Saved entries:
● ● ● ● ● ● ●
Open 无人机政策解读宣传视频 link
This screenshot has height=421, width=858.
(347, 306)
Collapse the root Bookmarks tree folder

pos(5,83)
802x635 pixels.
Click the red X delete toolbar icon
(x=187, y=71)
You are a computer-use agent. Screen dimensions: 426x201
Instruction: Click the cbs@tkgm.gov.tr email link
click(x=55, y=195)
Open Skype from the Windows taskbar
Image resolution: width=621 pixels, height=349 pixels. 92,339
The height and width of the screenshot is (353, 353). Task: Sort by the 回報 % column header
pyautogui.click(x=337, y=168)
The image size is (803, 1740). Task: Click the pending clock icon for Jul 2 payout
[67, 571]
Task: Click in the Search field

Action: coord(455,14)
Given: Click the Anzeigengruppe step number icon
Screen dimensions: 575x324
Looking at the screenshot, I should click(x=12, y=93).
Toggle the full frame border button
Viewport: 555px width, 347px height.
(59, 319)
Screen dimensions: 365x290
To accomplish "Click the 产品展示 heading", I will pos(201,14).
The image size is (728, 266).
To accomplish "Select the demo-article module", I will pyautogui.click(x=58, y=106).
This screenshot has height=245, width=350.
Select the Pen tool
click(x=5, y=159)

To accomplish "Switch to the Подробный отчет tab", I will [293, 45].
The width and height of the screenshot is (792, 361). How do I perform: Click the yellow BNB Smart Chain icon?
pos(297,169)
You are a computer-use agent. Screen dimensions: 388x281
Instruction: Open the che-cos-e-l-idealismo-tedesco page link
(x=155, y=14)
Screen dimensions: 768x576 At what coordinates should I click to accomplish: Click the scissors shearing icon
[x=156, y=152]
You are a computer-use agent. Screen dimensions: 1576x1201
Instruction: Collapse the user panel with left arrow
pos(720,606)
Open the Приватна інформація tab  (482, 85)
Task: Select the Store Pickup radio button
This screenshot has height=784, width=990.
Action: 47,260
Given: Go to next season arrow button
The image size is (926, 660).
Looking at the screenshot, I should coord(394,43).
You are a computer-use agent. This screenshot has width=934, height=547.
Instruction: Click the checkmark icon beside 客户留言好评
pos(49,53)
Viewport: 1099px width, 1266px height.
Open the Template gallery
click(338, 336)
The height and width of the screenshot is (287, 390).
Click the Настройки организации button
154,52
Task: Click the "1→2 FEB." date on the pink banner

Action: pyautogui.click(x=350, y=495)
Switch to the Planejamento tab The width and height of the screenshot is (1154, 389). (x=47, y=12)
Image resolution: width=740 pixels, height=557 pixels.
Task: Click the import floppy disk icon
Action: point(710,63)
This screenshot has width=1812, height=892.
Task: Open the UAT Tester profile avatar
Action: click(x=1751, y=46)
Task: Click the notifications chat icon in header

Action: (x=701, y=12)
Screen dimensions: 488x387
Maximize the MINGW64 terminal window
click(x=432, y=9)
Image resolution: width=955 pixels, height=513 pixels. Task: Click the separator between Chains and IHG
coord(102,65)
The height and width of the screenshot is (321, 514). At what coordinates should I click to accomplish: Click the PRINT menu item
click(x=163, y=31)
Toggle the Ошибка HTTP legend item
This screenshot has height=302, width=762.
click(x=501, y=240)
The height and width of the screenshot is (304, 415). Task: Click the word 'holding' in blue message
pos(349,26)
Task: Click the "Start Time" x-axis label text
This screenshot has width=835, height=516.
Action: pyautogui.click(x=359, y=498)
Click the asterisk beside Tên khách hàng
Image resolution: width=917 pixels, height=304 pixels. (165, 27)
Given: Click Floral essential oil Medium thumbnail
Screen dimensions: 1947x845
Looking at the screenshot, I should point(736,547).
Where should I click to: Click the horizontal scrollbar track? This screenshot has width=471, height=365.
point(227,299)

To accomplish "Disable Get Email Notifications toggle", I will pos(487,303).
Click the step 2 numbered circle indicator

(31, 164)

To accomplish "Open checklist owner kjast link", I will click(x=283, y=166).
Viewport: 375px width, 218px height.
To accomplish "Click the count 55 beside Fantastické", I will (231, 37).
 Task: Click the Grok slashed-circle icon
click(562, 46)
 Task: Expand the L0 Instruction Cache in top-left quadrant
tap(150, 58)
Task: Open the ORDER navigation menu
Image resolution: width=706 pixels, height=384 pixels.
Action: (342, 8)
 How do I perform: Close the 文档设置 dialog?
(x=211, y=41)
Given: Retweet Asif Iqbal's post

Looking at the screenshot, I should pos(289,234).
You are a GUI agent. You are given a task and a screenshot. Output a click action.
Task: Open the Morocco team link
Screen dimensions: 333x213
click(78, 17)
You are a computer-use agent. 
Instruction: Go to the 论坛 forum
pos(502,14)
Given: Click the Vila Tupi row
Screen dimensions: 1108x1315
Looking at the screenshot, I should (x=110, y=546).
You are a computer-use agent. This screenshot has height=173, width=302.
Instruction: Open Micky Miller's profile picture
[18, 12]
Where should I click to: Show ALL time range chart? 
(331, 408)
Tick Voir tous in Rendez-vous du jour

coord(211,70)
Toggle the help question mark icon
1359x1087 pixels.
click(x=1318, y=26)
● ● ● ● ● ● ●
Task instructions:
The reply is to be one number, the count of lines in the records above that contain "computer".

Task output:
6